A CEE não era nada disto, até o
irreverente Vítor Rua dos GNR queria ver “Portugal na CEE” em 1981. Ainda me
lembro quando entramos, em 1986. Que deslumbramento entrar num clube privado de
gente aprumada, solidária, bem falante. Eram 10 e passaram a ser 12 connosco e
com Espanha. Entramos turvados pela emoção como um pé rapado entra num distinto
clube inglês. Em 1995 entraram mais três distintos países (Áustria, Finlândia e
Suécia).
Hoje aquela quietude
singular da Europa dos 15 perdeu-se. Adormecemos no processo e quando acordamos
já éramos 28 dentro do mesmo quarto. Foi-se a gravata e o clube, outrora
distinto, tornou-se um apartamento de adolescentes de férias em Ibiza. Uma
balda, e é bem possível que a nossa ancestral lentidão nos deixe para último e
tenhamos, afinal, que pagar os estragos de gente tatuada e com t-shirt de
mangas cavas em que os nossos aprumados parceiros subitamente se transformaram.

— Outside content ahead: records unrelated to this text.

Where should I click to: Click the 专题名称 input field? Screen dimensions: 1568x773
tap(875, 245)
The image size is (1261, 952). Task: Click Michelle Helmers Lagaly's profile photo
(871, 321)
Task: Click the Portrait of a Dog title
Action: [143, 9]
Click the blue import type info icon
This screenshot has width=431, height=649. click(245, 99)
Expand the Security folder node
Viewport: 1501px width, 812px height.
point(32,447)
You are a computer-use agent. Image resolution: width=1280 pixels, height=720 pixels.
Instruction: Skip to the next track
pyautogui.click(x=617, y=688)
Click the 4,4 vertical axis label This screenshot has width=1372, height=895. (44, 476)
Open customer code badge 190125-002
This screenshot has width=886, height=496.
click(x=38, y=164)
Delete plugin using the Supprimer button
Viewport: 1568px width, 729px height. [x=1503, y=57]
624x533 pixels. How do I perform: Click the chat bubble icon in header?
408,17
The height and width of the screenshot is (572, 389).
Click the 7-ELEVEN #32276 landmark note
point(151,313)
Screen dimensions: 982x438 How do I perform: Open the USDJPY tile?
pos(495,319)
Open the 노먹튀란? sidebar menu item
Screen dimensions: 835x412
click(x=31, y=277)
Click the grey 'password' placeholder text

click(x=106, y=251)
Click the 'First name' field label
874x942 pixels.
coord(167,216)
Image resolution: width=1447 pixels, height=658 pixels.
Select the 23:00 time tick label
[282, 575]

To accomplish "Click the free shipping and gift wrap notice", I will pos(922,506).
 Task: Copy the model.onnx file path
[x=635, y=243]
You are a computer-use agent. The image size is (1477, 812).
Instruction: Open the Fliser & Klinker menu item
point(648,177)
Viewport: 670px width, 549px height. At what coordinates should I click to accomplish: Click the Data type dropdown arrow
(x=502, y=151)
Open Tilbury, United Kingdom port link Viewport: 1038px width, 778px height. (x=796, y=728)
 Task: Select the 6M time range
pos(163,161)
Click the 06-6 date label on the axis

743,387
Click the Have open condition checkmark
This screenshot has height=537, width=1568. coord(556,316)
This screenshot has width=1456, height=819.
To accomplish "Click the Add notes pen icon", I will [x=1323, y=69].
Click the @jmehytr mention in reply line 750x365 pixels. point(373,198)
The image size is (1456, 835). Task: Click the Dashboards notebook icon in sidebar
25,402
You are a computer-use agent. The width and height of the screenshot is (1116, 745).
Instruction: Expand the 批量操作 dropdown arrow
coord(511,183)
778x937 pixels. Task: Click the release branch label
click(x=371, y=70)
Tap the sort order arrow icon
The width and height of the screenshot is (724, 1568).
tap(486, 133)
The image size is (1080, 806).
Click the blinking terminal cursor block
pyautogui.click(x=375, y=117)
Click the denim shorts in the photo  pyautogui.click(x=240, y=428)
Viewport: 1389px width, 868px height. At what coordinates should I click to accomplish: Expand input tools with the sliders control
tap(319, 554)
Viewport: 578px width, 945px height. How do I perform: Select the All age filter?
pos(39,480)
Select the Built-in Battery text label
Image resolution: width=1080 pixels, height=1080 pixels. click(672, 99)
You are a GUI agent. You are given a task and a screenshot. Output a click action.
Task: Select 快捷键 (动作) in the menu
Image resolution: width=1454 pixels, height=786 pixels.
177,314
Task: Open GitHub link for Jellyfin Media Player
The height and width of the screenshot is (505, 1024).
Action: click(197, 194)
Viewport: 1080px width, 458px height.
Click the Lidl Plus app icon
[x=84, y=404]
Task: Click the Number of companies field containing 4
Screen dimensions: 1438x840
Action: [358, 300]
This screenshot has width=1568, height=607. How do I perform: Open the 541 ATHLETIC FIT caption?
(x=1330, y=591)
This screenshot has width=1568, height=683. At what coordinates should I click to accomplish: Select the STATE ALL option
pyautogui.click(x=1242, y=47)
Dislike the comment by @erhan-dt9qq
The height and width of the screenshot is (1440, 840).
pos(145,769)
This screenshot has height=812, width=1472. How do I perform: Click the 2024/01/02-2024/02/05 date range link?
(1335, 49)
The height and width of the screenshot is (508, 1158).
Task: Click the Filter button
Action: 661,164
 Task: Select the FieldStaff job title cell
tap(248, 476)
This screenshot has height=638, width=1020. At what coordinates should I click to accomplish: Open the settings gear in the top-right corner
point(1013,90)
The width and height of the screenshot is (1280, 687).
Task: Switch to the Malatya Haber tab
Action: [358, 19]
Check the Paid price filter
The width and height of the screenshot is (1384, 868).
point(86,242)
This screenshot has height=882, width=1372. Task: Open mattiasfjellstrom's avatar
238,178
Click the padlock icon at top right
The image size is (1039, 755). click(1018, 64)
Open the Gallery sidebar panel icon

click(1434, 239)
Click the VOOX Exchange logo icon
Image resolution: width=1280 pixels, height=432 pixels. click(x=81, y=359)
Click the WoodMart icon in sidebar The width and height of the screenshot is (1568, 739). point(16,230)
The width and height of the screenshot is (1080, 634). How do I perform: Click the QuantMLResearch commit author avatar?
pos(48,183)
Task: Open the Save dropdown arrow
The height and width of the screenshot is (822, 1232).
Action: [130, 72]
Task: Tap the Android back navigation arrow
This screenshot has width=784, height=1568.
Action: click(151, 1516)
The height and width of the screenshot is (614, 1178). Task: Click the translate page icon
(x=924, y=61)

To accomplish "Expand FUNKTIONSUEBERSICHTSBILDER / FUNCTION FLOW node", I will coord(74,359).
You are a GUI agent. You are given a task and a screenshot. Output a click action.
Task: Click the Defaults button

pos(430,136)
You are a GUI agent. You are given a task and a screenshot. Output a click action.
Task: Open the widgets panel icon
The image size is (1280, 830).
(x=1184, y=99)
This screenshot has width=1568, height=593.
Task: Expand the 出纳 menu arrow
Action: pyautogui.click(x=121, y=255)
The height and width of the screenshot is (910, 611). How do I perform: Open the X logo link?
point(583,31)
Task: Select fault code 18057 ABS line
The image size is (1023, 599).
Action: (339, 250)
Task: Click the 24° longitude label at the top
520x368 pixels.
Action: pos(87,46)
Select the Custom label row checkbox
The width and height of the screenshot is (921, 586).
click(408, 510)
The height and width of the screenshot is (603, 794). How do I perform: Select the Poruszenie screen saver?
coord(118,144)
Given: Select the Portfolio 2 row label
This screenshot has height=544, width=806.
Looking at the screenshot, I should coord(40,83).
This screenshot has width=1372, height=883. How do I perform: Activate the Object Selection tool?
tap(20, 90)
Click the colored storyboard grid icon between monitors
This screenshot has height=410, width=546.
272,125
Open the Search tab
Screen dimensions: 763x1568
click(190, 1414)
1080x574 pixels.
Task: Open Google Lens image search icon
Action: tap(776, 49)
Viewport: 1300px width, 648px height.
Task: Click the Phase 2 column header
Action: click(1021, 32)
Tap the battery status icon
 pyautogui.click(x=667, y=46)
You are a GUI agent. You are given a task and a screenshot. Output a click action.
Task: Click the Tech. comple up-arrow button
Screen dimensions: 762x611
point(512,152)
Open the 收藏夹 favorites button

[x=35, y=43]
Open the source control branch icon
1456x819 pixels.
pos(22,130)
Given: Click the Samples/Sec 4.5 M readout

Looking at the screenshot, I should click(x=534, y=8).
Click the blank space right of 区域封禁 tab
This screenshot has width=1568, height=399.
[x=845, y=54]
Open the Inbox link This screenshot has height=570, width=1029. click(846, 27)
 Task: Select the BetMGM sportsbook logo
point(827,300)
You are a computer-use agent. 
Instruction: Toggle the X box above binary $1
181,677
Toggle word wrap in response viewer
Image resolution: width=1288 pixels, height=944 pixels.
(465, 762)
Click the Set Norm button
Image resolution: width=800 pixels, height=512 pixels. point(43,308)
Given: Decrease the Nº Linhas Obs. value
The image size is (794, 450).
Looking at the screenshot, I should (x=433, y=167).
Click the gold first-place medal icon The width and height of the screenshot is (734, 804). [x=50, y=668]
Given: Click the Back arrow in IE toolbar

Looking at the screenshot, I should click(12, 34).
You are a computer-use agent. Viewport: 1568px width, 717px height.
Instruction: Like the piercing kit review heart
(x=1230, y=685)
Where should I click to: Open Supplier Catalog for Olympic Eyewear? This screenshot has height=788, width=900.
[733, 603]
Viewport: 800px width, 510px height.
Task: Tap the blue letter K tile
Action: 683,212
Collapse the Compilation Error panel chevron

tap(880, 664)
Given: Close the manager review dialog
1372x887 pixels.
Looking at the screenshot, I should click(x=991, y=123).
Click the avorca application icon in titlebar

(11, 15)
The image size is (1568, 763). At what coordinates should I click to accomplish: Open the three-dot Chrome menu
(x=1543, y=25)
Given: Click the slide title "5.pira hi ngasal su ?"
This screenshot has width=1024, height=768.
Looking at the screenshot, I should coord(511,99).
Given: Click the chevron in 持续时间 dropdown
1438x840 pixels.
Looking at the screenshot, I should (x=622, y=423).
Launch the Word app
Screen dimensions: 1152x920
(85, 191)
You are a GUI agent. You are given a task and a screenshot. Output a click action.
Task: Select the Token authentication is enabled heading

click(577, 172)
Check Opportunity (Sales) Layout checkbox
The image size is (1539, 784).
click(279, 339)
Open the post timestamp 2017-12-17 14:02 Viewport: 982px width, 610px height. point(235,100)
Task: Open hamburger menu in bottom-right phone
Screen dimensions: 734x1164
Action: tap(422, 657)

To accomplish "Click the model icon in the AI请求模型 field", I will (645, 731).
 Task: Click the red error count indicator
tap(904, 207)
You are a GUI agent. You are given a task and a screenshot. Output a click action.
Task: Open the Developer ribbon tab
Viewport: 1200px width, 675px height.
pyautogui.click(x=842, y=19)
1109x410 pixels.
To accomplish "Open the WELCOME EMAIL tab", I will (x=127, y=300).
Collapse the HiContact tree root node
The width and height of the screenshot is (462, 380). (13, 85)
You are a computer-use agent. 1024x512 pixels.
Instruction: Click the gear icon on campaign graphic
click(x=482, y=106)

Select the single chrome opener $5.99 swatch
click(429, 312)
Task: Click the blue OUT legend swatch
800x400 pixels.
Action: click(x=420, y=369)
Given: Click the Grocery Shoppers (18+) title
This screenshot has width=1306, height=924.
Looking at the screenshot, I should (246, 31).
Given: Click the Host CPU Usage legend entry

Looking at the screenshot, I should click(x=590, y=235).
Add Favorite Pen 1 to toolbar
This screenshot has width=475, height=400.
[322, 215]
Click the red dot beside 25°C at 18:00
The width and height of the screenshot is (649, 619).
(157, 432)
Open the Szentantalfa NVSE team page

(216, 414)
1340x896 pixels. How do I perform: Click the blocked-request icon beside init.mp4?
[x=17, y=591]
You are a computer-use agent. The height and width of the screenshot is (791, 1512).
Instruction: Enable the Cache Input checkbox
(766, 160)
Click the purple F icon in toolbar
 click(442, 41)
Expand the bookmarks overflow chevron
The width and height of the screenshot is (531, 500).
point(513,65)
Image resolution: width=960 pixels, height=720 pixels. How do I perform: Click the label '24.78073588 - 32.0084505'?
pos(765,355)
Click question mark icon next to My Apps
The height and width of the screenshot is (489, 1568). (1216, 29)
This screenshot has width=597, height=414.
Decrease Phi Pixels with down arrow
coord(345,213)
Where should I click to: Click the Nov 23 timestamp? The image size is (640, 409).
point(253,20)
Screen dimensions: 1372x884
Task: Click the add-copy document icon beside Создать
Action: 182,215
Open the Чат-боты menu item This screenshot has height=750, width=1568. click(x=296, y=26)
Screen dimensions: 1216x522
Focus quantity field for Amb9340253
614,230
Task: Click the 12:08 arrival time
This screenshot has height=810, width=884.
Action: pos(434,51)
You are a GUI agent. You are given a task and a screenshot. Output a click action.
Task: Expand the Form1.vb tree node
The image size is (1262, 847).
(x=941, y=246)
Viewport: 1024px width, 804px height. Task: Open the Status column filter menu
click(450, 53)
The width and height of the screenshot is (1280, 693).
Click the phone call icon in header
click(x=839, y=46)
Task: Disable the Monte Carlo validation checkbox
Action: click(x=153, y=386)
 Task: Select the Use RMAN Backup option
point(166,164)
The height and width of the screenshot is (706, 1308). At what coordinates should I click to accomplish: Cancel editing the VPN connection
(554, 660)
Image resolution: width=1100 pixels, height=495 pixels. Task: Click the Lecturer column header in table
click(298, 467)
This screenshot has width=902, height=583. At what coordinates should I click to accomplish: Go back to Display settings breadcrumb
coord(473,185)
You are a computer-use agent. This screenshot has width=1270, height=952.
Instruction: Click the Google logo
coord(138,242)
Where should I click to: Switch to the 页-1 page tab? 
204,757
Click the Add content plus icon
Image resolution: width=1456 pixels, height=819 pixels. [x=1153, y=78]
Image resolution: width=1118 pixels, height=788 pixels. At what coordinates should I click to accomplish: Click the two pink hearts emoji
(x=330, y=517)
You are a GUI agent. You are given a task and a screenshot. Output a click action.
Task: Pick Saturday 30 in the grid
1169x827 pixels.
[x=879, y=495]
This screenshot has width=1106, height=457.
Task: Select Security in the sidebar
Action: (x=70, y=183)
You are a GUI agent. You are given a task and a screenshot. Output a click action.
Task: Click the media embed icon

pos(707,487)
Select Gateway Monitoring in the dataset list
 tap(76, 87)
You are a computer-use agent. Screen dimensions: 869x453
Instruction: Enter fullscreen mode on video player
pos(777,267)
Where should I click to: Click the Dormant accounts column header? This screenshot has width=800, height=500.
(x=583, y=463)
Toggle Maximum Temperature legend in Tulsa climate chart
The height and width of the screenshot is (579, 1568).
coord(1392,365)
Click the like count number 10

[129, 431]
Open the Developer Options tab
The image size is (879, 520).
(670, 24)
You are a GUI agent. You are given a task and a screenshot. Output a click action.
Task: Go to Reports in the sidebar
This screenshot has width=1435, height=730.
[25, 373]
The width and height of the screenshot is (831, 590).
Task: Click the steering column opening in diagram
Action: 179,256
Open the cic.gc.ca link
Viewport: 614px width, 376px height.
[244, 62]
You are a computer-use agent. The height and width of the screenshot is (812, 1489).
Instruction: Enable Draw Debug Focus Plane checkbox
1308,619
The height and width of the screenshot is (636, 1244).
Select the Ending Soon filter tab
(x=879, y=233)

As sólidas democracias do centro
da Europa começam a titubear. Enredam-se em fantasmas vários e são incapazes de
ter uma visão de conjunto. Há uma meia dúzia de anos atrás começaram a irritar-se
connosco, com a Grécia, com Espanha, com a nossa bandalheira genética. Hoje já
perceberam que há coisas mais importantes – o que tem dado uma grande ajuda a
António Costa – que é muito mais difícil lidar com as tendências totalitárias,
com a inflexibilidade dos países mais a leste cauterizados por anos de
comunismo. E estão fartos, como os casais que não tendo crianças têm que gramar
com as correrias dos filhos alheios. Também por aqui somos irrelevantes, já não
somos sequer um problema.
A par disso a Europa mudou
muito, como o mundo. A internet e em particular as redes sociais criaram novos
heróis. As redes sociais são o reflexo do nossa luta constante para sair da
irrelevância. Já não vejo, como via, as pessoas a passearem o seu jornal nas
manhãs de sol do Toural. Já ninguém lê jornais! Tanto dinheiro a Europa dá para
os produtores de leite, para a produção de energia verde e não há ninguém que
se lembre de preservar os jornais, a sua qualidade, que minga, de dia para dia,
como as más camisolas depois de lavadas. A “verdade” hoje pode estar no que
qualquer palerma debita no facebook. E
a praga institucionalizou-se ainda mais quando o “pensamento” político do
futuro presidente dos EUA nos é dada em tweets.
No entanto a irrelevância
está altamente subestimada. Dever-se-ia estimar muito melhor a irrelevância
pessoal de cada um. Que interessa no fundo escarrapachar a viagem ou o
pensamento de forma pública? Porque o que nos constrói é (quase sempre)
irrelevante: o beijo que nos fez tremer de alto a baixo, um abraço forte num
amigo reencontrado, um redanho de porco quentinho e saboroso que pecaminosamente
se come, marcar um golo com o pé esquerdo quando se é destro, afogar o olhar
numa paisagem perfeita.
Eu vou encarar 2017 como
aquele assistente de bordo colombiano que se safou na queda do avião que levou
o nosso Caio Júnior. Vou colocar uma mala estre as pernas e enrolar-me à volta
dela. A não ser que ganhemos ao Benfica já este sábado e a conjugação cósmica
dos astros reganhe a harmonia perdida. Pode ser.